Consider the data that follows and state how many lines contain the string "Céleste", using the number alone.
START Entries shown
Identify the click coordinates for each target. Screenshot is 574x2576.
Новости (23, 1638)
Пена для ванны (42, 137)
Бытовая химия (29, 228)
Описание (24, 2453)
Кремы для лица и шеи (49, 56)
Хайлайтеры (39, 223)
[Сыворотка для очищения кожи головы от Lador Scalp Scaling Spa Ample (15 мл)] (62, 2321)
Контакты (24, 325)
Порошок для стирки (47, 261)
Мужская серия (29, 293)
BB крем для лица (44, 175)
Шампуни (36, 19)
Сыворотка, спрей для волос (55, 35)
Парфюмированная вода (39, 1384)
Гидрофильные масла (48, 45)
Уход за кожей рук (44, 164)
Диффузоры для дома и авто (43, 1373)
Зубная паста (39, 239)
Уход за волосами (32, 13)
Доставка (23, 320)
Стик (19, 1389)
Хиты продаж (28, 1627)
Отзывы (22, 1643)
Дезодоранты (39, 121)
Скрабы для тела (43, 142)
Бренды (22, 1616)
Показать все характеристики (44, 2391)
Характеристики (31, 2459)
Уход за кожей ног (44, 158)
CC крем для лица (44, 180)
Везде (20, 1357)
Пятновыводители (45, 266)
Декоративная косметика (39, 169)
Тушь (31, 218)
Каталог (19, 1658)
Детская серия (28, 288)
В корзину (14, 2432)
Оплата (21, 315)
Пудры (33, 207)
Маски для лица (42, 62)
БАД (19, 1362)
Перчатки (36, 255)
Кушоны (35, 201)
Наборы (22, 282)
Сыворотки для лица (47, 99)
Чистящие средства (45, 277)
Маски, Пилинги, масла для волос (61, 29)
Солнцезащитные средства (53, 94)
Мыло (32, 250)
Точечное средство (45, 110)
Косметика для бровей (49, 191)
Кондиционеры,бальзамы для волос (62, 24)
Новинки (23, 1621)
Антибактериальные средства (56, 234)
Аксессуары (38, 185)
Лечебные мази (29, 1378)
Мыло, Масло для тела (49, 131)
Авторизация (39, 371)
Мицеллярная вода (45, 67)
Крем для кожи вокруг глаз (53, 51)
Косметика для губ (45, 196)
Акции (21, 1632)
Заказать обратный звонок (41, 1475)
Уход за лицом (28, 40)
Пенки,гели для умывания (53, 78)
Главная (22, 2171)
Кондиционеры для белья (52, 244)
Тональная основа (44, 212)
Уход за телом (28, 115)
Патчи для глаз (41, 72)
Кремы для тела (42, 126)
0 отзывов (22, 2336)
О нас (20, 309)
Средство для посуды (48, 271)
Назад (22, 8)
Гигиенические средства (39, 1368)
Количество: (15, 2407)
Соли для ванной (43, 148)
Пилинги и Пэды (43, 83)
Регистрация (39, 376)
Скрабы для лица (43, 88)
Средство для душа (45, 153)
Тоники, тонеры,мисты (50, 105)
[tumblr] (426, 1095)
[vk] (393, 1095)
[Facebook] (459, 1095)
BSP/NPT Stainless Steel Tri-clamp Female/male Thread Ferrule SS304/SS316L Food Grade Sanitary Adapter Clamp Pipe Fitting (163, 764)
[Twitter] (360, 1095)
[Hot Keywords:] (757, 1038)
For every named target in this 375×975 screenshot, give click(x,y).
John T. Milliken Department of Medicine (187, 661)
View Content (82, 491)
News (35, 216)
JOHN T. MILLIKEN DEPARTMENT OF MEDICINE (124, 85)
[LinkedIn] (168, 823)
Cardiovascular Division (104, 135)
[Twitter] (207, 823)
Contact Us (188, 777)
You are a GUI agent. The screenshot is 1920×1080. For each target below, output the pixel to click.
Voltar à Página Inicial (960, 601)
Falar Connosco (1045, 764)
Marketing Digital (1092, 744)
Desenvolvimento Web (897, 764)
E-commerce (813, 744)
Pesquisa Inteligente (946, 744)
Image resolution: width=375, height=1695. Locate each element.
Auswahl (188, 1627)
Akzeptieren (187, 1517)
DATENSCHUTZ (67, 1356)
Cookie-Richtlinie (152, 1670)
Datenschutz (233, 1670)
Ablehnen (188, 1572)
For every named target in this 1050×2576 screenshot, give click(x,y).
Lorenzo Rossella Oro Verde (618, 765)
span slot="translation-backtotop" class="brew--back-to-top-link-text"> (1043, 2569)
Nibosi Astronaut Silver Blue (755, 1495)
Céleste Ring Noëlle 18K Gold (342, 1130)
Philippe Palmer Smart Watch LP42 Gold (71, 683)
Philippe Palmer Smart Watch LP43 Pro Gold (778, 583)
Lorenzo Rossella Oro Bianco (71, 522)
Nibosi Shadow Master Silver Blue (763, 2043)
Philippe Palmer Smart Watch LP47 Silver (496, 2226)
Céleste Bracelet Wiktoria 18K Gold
END Entries shown
◆ Response: 2